EXERCISE INPUT:
=======
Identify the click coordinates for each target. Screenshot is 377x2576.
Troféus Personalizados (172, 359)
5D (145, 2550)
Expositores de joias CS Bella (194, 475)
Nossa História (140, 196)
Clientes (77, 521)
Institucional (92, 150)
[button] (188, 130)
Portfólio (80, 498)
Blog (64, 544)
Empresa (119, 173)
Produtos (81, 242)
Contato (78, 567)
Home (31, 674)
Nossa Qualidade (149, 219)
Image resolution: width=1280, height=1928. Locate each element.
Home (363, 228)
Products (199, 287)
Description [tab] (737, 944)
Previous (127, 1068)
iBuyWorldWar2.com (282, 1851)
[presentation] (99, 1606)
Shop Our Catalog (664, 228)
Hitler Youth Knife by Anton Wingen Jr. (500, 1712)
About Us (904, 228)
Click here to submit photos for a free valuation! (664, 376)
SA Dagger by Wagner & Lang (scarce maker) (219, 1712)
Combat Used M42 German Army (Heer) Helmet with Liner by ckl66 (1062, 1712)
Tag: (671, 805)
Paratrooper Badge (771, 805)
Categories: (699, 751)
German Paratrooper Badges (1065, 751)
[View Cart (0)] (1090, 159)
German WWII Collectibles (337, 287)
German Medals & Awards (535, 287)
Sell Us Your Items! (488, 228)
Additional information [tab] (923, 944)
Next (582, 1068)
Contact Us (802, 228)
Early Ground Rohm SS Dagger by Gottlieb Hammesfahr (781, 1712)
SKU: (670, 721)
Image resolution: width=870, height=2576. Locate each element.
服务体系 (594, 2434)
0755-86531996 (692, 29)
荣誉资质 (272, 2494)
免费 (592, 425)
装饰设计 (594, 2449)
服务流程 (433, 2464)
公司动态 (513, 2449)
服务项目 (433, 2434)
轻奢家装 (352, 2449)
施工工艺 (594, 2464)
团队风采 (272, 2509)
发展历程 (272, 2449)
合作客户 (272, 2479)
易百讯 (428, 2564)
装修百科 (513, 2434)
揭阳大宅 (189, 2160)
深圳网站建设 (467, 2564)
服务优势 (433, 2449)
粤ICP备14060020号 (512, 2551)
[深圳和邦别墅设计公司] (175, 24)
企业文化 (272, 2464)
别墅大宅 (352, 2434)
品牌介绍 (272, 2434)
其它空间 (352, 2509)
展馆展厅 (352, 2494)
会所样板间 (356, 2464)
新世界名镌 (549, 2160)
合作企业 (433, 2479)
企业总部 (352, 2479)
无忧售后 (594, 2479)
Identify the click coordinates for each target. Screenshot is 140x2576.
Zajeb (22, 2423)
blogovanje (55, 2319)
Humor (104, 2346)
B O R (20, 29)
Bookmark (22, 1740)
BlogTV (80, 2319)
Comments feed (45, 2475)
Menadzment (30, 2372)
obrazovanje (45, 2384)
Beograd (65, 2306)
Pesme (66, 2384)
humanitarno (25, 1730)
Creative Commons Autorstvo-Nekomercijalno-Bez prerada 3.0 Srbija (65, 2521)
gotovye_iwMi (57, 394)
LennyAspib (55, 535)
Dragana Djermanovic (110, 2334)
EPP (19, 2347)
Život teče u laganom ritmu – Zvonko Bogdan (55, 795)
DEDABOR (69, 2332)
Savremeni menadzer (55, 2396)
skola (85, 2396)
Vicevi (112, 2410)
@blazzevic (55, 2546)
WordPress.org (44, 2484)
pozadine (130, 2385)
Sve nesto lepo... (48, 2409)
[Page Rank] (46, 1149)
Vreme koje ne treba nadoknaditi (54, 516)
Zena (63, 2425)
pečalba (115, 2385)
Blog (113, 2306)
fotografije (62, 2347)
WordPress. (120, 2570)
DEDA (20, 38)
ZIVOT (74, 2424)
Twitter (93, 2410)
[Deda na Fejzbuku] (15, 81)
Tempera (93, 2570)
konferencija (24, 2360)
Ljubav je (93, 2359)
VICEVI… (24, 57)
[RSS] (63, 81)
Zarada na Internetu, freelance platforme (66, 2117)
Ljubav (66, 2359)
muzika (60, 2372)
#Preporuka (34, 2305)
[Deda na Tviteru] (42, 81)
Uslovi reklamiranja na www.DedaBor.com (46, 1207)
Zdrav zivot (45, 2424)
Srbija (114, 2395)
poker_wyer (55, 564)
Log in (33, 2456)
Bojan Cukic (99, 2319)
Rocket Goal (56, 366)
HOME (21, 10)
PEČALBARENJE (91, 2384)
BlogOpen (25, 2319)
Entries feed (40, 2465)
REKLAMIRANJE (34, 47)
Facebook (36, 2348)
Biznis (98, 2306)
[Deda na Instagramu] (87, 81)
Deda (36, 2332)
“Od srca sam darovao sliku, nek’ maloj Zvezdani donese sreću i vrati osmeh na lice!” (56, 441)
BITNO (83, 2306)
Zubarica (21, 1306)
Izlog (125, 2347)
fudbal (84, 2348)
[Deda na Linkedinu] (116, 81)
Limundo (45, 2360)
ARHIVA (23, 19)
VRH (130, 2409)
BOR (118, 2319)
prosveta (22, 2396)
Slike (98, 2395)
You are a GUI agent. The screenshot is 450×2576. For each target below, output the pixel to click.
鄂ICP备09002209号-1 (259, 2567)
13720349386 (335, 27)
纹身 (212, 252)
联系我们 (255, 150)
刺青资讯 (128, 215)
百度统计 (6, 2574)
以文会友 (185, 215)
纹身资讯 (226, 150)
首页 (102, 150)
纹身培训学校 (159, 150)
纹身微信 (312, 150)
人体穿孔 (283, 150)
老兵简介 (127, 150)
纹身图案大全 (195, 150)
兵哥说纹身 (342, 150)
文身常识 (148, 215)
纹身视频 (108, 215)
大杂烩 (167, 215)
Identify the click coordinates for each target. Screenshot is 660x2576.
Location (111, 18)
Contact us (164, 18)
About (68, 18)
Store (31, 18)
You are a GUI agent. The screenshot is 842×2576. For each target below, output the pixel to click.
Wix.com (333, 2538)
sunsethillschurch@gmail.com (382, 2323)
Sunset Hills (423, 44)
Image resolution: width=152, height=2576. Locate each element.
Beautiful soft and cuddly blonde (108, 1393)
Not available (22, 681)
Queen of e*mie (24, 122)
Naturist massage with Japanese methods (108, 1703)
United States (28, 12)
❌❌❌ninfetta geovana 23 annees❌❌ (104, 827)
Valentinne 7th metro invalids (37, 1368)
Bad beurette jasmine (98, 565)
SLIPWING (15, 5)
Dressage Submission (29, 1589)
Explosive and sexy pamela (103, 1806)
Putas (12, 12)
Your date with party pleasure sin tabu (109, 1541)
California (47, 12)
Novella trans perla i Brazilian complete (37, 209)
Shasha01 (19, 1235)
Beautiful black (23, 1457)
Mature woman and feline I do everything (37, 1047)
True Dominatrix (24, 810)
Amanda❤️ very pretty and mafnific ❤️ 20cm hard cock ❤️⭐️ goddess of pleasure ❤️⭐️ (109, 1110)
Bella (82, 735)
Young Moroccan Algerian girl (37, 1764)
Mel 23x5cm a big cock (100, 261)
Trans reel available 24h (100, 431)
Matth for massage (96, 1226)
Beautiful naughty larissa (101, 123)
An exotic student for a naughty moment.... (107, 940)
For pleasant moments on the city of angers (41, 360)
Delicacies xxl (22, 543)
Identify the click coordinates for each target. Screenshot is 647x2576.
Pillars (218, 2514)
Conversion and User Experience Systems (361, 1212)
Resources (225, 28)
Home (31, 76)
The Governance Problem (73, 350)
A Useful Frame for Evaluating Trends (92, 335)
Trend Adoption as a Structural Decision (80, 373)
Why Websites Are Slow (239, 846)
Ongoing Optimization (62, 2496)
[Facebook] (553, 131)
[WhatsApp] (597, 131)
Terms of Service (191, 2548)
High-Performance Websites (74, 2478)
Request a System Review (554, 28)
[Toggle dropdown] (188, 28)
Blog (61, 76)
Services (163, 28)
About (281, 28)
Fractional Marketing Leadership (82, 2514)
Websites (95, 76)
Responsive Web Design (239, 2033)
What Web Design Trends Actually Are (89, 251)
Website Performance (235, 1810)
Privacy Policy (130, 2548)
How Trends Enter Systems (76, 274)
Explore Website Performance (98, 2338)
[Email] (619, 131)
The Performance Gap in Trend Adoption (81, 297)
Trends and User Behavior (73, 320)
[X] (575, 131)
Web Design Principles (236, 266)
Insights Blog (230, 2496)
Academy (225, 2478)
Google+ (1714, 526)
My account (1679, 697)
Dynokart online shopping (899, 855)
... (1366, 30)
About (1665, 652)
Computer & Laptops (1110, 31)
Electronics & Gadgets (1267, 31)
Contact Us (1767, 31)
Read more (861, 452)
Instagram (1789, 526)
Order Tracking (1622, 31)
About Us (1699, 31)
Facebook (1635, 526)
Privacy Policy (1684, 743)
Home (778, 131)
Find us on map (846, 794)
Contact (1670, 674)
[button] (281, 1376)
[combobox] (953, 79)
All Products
=======
TASK INSTRUCTIONS:
Using the material above, gather every line that includes "agent".

RESULT OF THE TASK:
You are a GUI agent. The screenshot is 450×2576. For each target below, output the pixel to click.
You are a GUI agent. The screenshot is 842×2576. For each target below, output the pixel to click.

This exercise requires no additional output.